Letting Go - Chapter 14

Laurel was developing one hell of a headache. And she wasn’t even at work yet. First her alarm hadn’t worked. Then her shower had broken while she was rinsing off, and she’d had to wipe the soap off her skin with her towel and pull her clothes on while still feeling slimy. Then her heel had broken off when she was descending her stairs requiring a quick, and wobbly return to her apartment. There were no cabs around, so she’d had to walk to work—which wasn’t that bad, she was used to it, but not when she was so late. And to make matters worse, an idiot had crashed into her as she was exiting the coffee shop, making her spill her latte, and she hadn’t dared get back in for another one. There was a silver lining though. At least, she hadn’t spilled her latte all over herself.

So this accursed morning she was late, her shoes didn’t exactly match the suit, she was slimy from the soap and slightly sweaty from her fast walk to work, she didn’t have any caffeine in her system, and she was beyond cranky. And thinking about yesterday’s afternoon ‘business’ meeting didn’t help matters. It made them even worse.

Hence the headache and the scowl she could feel creasing her forehead. Wrinkles be damned, she deserved a scowl today.

A coworker greeted her as she exited the elevator, but she didn’t respond. She didn’t trust herself to respond, because God only knew what might’ve come out of her mouth. A growl, maybe a curse. She didn’t feel very sociable today, and she hoped her coworkers would notice and leave her alone. Which went for Donner, as well. She really wasn’t in the mood.

And her mood became even darker as she noticed a bouquet of roses on her desk. Her scowl deepened. She wanted to hate it. She really did. Nevertheless, she couldn’t. Because it wasn’t huge and tacky. It was just perfect. In size, arrangement, and color. The roses, in a delicate crystal vase, weren’t the cliché red, but cream with just a touch of blush on the center petals. There was no card, but she didn’t need one. She knew whom the roses were from.

The same person who’s sent her flowers for the past week or so—yellow tulips, colorful gerbera daisies, lavender lilies, mixed bouquets, potted hydrangeas, daffodils, flowers she had no idea even existed...

Oliver Jonas Queen.

Damn the man. Why couldn’t he get the hint and leave her alone? Did he really have to be so stubborn? So obtuse? Why wouldn’t he move on, let her be?

And why did he have to do a complete about-face in his pursuit, going from stalker mode to romantic seducer?

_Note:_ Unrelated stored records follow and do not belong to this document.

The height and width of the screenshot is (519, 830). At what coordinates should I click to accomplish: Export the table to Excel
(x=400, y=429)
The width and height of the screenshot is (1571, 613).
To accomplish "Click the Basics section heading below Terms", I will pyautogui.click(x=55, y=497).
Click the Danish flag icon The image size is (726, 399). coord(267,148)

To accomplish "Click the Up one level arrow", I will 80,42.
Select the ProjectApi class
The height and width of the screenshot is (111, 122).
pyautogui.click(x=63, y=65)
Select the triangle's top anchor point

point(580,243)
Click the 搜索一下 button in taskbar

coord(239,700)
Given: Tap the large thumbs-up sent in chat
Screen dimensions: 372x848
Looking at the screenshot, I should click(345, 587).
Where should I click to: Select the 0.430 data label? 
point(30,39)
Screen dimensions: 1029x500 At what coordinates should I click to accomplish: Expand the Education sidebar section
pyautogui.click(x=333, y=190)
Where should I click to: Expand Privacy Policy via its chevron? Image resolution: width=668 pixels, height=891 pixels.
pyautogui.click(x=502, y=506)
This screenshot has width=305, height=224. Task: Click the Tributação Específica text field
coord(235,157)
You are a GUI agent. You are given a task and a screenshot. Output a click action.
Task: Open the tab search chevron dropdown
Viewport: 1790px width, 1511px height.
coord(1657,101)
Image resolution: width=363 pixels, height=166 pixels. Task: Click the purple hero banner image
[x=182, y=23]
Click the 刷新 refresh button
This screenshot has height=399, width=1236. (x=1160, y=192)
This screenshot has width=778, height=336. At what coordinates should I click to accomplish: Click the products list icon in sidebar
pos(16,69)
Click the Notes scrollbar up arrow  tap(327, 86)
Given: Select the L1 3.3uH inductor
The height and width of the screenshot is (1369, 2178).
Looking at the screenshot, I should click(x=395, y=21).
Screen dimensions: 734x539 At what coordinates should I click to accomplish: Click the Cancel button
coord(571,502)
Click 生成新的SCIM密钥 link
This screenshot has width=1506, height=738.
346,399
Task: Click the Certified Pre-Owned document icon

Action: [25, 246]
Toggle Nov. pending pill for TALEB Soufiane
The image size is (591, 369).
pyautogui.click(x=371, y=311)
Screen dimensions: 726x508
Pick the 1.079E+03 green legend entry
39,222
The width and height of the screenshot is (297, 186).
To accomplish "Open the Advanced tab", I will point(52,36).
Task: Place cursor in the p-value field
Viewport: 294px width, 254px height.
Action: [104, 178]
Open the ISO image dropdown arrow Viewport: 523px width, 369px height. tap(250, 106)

It was so much easier resisting him when he was crowding her, than when he was wielding his magic from afar.

Those who didn’t know him, the people who only knew the persona he portrayed in public, thought Oliver Queen was pretty much irresistible when he was close, when he turned on his charm and seductive prowess. But the Oliver Queen only a few people knew, the real Oliver Queen, was absolutely devastating when he decided to be subtle. When he worked from the sidelines, from afar. He seduced with a sweet text message, a small, inexpensive gift, a bouquet of flowers...He didn’t need to be close, he didn’t need to be present, what he did, what he sent, conveyed the message.

I love you. I want you. I will wait for you. I will have you.

She knew he’d used this particular tactic only once before. Many years ago. With her. And he’d succeeded. And now, he was using it again. But she’d be damned before she admitted it was working.

It couldn’t work. It shouldn’t work. She had her reasons. Maybe to some, her reasons, her reasoning may sound stupid and idiotic, but she didn’t see it that way. To her, the reasons—well, one reason, really—were valid. She might sound petty and childish, but she just couldn’t let him get close again.

She loved him. She would always love him. He was the one, but the way she saw it, there just wasn’t any future for them. Not anymore.

She picked up the vase, and carried it to DA Spencer’s secretary’s desk. “Here you go, Doris.”

Doris Vaughn looked at her with wide eyes. “I can’t accept them, Laurel. They’re yours.”

Laurel shrugged. Doris had no idea, but her apartment was full of flowers, smelling like a florist shop. Or a funeral home. She’d taken most of the bouquets to the hospital, but a few she kept. The smaller ones, the biedermeier bouquets. The ones knew she’d keep and chose the most fragrant flowers for. Damn the man.

“I don’t have anywhere to put them, and I need my desk clear.” She smiled. “Besides, they look so much better on yours.”

Doris blushed. “Why won’t you tell anyone who sends them?”

Laurel blinked. “An ex-boyfriend.”


“Yes,” Laurel affirmed. “Ex.”

Doris smiled. “Judging from the flowers I don’t think he wants to be an ex any longer.”

“We don’t always get what we want,” Laurel replied and went back to her desk, but not fast enough to miss Doris’ muttered, “Oliver Queen does.”